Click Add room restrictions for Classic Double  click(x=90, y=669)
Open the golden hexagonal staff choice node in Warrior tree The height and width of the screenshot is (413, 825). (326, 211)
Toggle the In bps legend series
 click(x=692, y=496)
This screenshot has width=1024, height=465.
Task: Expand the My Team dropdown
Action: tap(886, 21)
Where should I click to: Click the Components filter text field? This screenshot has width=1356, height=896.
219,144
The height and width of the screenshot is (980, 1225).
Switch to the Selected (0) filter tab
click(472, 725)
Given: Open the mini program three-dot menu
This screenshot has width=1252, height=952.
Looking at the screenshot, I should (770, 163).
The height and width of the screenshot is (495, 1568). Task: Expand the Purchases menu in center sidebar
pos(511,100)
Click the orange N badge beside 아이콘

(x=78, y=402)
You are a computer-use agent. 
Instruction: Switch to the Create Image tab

..........

#### The problem
Quote every one of the records above word for word, keeping their order.

#### The answer
Click Add room restrictions for Classic Double  click(x=90, y=669)
Open the golden hexagonal staff choice node in Warrior tree The height and width of the screenshot is (413, 825). (326, 211)
Toggle the In bps legend series
 click(x=692, y=496)
This screenshot has width=1024, height=465.
Task: Expand the My Team dropdown
Action: tap(886, 21)
Where should I click to: Click the Components filter text field? This screenshot has width=1356, height=896.
219,144
The height and width of the screenshot is (980, 1225).
Switch to the Selected (0) filter tab
click(472, 725)
Given: Open the mini program three-dot menu
This screenshot has width=1252, height=952.
Looking at the screenshot, I should (770, 163).
The height and width of the screenshot is (495, 1568). Task: Expand the Purchases menu in center sidebar
pos(511,100)
Click the orange N badge beside 아이콘

(x=78, y=402)
You are a computer-use agent. 
Instruction: Switch to the Create Image tab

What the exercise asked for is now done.